Reflections: I learnt about constellations and asterisms and I can apply this to my daily life by figuring out how to find constellations in the night sky better in the future. This lesson can be important on finding out how future constellations or asterisms can be found and I would like to see more about space shuttles in the future. It can be improved by adding more interactive activities.

29 June 2022: I learnt about 21st century advancements in astronomy, like new discoveries and inventions

Gravitational waves: Gravitational waves are the stretching and squeezing of spacetime, like ripples. Einstein's general relativity states that anything with mass produces gravity which curves space-time. A few kilometres away, the wavs just pass through (cannot be felt) How to detect gravitational waves? One way is using LIGO, a large scale observatory. It uses lasers to detect gravitational waves, and when the lasers bend, gravitational waves are there.

Enceladus: Enceladus is the sixth largest moon or Saturn (500 km in diameter), and it is mostly covered by fresh and clean ice. Many rich water plumes can be found there. Cryovolcanoes shoot geyser like jets and were found on the Cassini mission after a chemical analysis.

ok but what are cryovolcanoes: ice volcanoes that erupt volatiles like water and gases below freezing point called cryomagma. (but not hot magma). After erupting, they are supposed to condense into a solid form.

How did the water jets form: Hotspots around the geysers and plumes were formed by tidal friction and warm liquid water travels up the crack, and depositing some heat and ice on the surface.

Record set:
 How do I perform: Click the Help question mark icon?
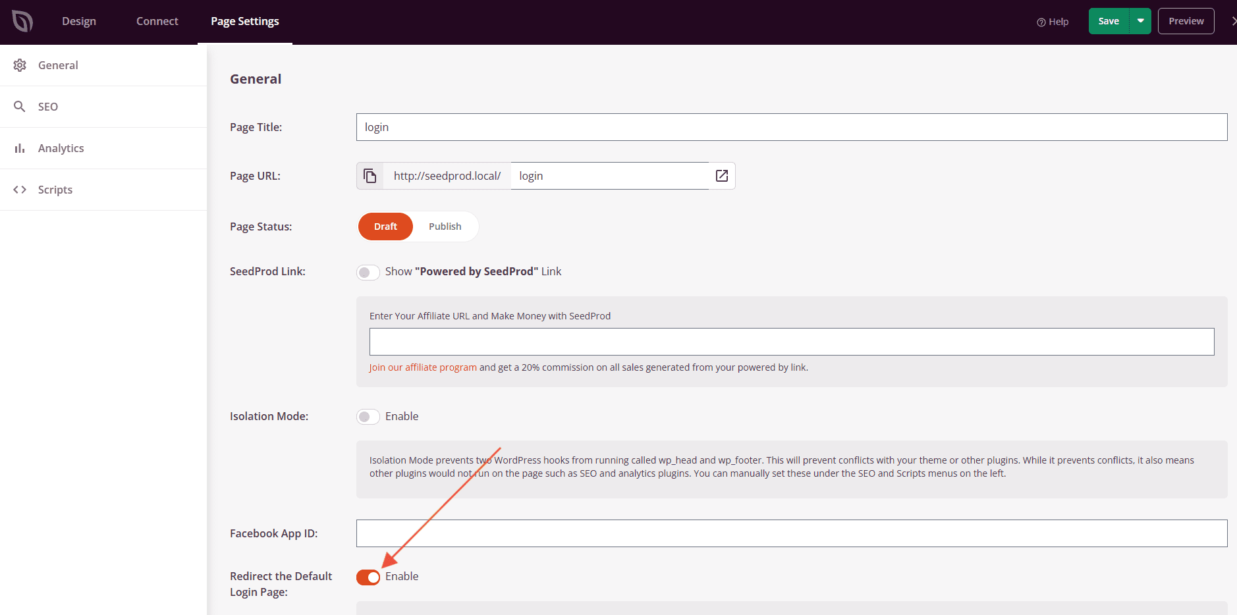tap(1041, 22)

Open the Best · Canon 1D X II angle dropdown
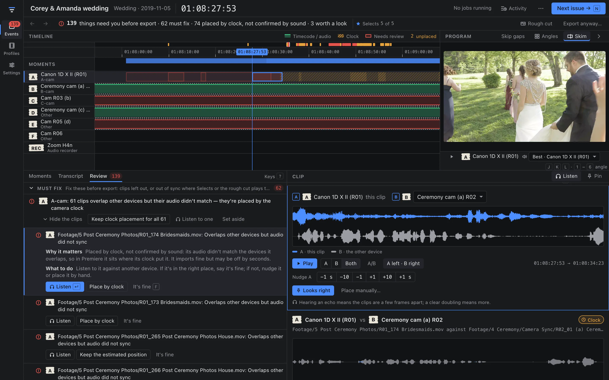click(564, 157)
==
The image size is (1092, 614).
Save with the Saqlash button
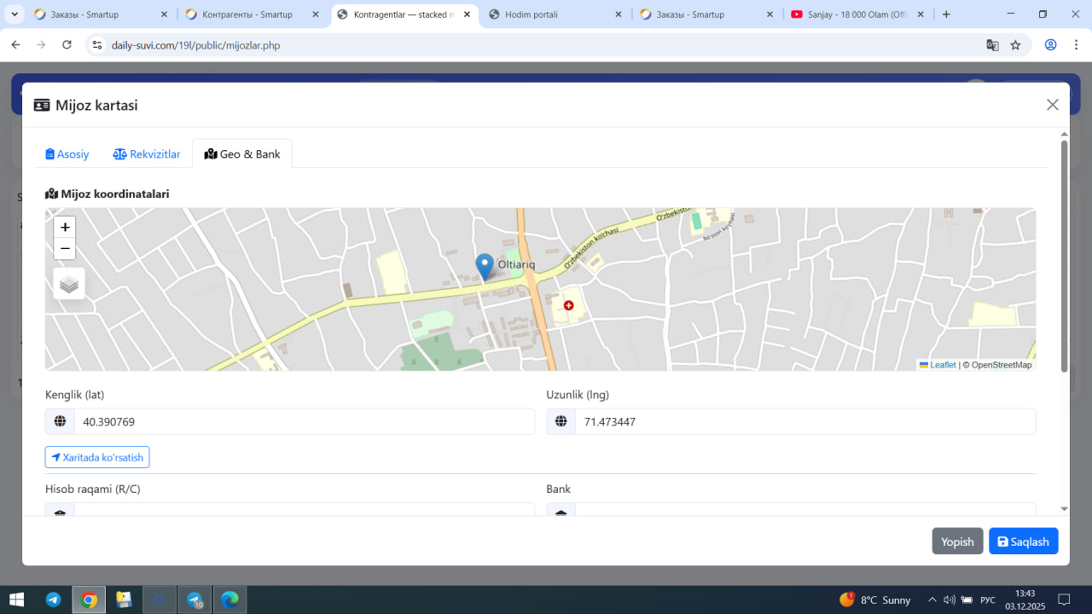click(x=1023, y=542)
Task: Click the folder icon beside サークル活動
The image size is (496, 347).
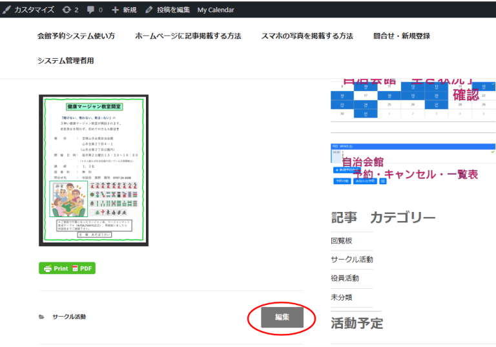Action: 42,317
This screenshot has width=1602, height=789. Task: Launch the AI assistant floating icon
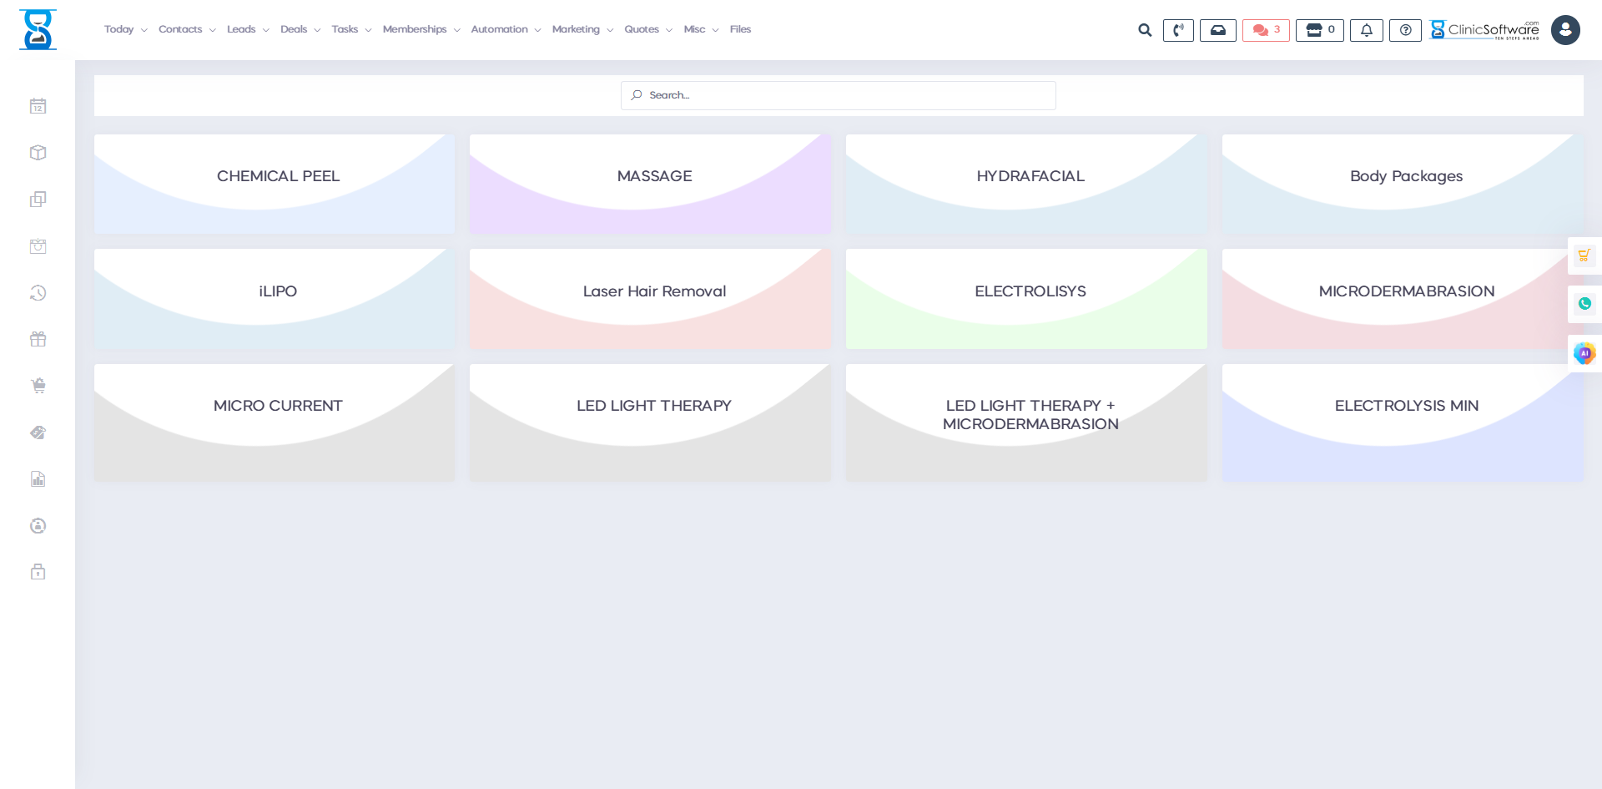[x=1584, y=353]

What you will do: Continue the astronomy lesson notes from the point at which they end. Neither listing is needed for this work.

Expected output:
Mars is speaking????? (sounds of mars): The speed of sound is around 540 mph on Mars compared to 760 mph on Earth, and it is not very noticeable up close. The audio is a lot lower of Mars because the Martian atmosphere is 100 times less dense than Earth, which affects how sound waves travel to Earth. 

Finding another "earth" (Kepler 452b): Using the Kepler Space telescope, dozens of habitable planets, named exoplanets, have been found by astronomers. These planets have characteristics similar to Earth. It has the right temperature within the habitable zone, its diameter is one and a half time bigger than Earth's, it has a good chance of rocky terrain and it is orbiting a sun (well more like a star but yes).

Magnetars: The most magnetic objects in the universe. They are very slow-spinning neutron stars, and their magnetic fields are a thousand trillion times stronger than Earth's. Like other stars, they emit bursts of radiation. Unlike Pulsars, their pulses are not consistent but very erratic.

First images of black hole captured: The first image of a black hole was captured in March - April 2019, by using the Event Horizon Telescope (EHT) and the shadow of the supermassive black hole can be seen. Ok but why is it cool?:  A black hole is so dense that not even light can escape. By its very nature, a black hole cannot be seen or photographed, making it especially fascinating.

Gaia: Gaia is a mission by the European Space Agency made to survey over a billion stars to create a 3D map of the milky way and the local neighbourhood. Why is it cool?: Gaia is expected to capture a precise 3D map of over a billion stars, giving us data on the milky way like structure, luminosity, temperature etc. This will gives us answers to many of our questions on how the universe works, our origins and possibility of alien life.

Neutron stars: A neutron star has 10 to 25 solar masses and formed when a star is out of fuel and collapses. The core also collapses so the atoms are crushed into atoms. They are also some of the smallest and the densest objects in the universe, other than hypothetical stuff and black holes, having a surface temperature of almost 600K˚C.

Reflections: I learnt about the new 21st century advancements in astronomy and I can apply this to my daily life by figuring out how the universe works using these advancements in the future. This lesson can be important on finding out how future advancements will change our understanding of space and I would like to see more about space shuttles in the future. It can be improved by having a more well-made kahoot. Something that went well is learning the new advancements.

6 July 2022: Food and nutrition in space missions (what they eat, where they get their food from and why these food specifically)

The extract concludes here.